A signaling molecule commonly found in cancerous tissue primes some breast tumor cells to metastasize to lung but not bone tissue, according to a
study to be published in
Cell tomorrow (Apr. 4).
"This work basically provides a deeper understanding of how
breast cancer spreads throughout the body," said
David Padua, the lead author of the study and a Weill Cornell Medical College graduate student who works in the Sloan-Kettering Cancer Center lab of the team's leader, oncologist
Joan Massague. "This is one of the first examples of this priming phenomenon," Padua said.
The researchers, including scientists in New York City and Spain, showed that a cytokine, transforming growth factor beta (TGFβ), can instruct some
tumor cells to invade lungs by sparking signaling pathways and inducing gene expression that can make metastasis more efficient in lung tissue.
"It gives us a little bit more focused view of what TGFβ may do in breast cancer," said
Boris Pasche, director of the Cancer Genetics Program at Northwestern University's Feinberg School of Medicine, who was not involved with the study.
The study focused on one particular gene,
angiopoietin-like 4 (
ANGPTL4), which is induced by TGFβ in some primary tumor cells about to enter the circulatory system to hunt for metastasis sites.

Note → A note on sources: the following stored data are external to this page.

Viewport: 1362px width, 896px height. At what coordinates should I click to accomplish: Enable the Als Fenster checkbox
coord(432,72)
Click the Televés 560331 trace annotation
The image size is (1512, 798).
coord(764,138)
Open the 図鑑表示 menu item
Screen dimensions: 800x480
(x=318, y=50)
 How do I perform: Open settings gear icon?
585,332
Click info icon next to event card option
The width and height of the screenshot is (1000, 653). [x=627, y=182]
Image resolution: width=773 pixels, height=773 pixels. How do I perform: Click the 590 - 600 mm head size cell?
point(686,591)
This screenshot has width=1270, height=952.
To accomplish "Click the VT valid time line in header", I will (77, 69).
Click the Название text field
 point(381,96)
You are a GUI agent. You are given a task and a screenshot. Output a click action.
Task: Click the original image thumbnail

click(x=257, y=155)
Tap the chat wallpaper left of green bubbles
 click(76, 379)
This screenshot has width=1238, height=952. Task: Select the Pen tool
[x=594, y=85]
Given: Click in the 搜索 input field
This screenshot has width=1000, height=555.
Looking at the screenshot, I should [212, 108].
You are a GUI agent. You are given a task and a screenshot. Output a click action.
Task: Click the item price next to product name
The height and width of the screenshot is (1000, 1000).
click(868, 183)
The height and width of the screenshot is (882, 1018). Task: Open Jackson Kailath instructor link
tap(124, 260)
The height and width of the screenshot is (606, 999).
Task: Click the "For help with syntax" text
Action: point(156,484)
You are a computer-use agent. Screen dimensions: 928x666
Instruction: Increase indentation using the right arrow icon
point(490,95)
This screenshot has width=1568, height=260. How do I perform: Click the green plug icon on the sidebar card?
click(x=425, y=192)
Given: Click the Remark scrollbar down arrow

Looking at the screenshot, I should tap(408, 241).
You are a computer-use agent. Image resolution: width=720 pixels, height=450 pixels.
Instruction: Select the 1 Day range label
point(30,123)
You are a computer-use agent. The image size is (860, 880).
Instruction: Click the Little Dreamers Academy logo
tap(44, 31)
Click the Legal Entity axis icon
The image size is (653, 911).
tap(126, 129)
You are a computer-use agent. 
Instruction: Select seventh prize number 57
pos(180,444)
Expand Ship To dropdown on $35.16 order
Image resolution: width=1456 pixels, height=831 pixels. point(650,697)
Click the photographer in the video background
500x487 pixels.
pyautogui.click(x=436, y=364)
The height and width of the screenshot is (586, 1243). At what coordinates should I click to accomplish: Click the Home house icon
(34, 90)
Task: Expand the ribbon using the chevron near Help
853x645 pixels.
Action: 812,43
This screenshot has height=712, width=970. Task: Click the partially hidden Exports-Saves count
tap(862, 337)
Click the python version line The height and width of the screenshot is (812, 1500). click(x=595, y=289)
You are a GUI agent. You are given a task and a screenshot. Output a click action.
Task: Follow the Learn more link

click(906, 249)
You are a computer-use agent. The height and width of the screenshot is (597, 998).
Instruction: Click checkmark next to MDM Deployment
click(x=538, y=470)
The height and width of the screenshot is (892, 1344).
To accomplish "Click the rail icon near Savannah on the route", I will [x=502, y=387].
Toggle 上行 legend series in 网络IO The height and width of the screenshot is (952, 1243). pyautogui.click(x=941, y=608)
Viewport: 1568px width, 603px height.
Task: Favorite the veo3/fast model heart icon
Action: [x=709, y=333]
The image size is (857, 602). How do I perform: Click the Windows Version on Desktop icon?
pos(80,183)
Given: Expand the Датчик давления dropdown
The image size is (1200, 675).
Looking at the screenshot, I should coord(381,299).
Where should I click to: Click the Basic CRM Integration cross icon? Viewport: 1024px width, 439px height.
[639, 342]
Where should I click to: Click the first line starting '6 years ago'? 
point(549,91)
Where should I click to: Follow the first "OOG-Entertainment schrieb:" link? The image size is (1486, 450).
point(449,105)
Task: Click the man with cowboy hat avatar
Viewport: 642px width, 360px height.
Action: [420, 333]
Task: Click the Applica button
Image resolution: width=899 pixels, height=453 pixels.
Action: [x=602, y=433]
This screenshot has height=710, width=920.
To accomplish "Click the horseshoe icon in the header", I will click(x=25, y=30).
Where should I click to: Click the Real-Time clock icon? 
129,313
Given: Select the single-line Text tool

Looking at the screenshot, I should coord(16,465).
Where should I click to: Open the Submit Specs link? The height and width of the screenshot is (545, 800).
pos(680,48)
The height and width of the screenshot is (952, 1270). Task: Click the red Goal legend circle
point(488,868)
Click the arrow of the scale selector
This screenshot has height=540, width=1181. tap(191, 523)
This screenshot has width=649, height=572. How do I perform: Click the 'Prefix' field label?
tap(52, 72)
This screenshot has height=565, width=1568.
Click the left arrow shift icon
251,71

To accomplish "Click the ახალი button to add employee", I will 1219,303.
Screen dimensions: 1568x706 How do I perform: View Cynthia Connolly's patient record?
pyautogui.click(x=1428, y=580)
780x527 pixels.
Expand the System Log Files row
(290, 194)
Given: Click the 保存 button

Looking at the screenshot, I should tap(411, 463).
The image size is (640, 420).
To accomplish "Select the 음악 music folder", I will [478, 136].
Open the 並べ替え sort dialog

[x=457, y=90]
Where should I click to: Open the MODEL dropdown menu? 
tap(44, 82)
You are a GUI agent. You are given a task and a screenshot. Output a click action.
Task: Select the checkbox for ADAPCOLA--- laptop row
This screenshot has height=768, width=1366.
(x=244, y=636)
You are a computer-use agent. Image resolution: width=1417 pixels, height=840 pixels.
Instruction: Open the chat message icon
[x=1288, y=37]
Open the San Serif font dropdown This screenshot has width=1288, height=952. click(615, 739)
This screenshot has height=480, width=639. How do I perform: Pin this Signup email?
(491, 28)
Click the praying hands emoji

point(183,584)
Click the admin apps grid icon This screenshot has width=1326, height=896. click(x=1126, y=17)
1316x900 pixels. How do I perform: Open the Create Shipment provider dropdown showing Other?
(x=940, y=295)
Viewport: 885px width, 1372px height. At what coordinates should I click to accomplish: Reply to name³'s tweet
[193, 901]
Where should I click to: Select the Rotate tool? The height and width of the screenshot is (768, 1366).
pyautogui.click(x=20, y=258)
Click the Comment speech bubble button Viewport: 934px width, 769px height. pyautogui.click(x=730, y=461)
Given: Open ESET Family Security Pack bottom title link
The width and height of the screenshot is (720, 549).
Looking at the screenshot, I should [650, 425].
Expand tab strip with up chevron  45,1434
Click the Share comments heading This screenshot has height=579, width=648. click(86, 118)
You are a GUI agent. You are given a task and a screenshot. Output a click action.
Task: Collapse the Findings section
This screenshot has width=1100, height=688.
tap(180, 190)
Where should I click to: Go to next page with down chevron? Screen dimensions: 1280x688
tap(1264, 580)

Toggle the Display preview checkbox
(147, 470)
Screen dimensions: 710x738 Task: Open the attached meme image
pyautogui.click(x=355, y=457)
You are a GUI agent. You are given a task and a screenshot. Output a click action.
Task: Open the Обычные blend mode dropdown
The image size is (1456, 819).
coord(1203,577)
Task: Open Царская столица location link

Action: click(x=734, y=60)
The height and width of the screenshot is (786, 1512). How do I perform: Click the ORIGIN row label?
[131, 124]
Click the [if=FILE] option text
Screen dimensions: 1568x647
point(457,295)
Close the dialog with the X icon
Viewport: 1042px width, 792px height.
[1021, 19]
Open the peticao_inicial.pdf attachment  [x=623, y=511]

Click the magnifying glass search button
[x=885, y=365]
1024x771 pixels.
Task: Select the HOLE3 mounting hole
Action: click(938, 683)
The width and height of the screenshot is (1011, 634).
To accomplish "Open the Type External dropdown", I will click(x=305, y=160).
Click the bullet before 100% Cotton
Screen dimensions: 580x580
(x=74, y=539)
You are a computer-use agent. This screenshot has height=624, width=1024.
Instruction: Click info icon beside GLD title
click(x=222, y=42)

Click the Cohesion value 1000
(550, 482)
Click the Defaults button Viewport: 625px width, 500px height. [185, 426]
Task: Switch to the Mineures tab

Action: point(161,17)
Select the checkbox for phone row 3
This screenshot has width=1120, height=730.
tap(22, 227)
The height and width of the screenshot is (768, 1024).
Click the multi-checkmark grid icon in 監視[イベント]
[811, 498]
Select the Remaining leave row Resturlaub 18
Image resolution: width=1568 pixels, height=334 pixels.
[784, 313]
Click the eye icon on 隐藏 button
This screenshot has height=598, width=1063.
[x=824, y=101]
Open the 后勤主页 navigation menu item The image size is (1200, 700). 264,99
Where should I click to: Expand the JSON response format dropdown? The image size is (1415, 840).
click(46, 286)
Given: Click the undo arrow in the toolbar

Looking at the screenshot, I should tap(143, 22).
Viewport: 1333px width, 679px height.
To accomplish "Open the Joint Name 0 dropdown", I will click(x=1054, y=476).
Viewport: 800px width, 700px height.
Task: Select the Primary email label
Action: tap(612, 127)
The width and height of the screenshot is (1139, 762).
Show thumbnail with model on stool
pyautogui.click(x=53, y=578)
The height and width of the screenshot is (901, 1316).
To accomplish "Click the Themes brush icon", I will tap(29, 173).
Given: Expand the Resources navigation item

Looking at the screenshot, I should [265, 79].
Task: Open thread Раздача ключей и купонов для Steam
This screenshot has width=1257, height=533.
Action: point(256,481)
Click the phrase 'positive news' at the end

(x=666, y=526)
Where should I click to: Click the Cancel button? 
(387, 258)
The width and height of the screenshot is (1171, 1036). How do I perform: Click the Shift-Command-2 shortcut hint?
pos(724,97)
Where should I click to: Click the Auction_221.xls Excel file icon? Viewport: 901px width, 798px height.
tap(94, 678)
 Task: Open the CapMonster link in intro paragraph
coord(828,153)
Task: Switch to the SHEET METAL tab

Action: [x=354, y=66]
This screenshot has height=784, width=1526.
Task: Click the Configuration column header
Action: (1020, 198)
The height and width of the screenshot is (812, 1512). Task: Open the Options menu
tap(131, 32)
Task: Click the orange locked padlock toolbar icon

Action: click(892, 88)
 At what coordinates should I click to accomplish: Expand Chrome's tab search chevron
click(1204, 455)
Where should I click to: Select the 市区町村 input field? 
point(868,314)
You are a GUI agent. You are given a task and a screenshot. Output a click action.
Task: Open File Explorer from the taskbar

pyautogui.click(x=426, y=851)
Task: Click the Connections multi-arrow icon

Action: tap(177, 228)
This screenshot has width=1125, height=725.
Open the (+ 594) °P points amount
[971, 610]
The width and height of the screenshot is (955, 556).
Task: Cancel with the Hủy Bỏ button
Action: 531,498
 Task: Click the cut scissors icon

ANGPTL4 induction makes lung tissue more permeable to tumor cells by disrupting cell-cell junctions in pulmonary blood vessels, thus upping the chances for tumor cell retention by the lungs. These cells are not similarly suited to invade bone tissue. "We suspect that these signaling molecules in the tumor are empowering the cells with specific metastatic abilities," Padua said.
TGFβ is
known to influence tumor progression in a variety of model systems. But Padua and his collaborators developed a bioinformatics tool that showed that the cytokine was regulating a core group of about 150 genes in human breast tumor cell lines and then applied this tool to clinical data from hundreds of breast cancer patients. The researchers found that TGFβ activity in some of these patients was linked to lung metastases. "This patient tissue-specific progression is something that is poorly understood in oncology," said Pasche.
Though Padua cautioned that his study was mostly a conceptual work, he said that TGFβ was probably going to become "a molecule that's interesting to target" after continued research. He added that the
ANGPTL4 gene and its products could become targets for antibody therapy at some point in the future.
"It gives us a focus group of patients who may benefit from therapies that target TGFβ," agreed Pasche.
Padua also said that the team is using the bioinformatics tool they developed for determining TGFβ's activity to look for similar priming in other tumor types, such as colon and bladder. "There's definitely a possibility of other priming signals that can enhance [metastasis]," he said.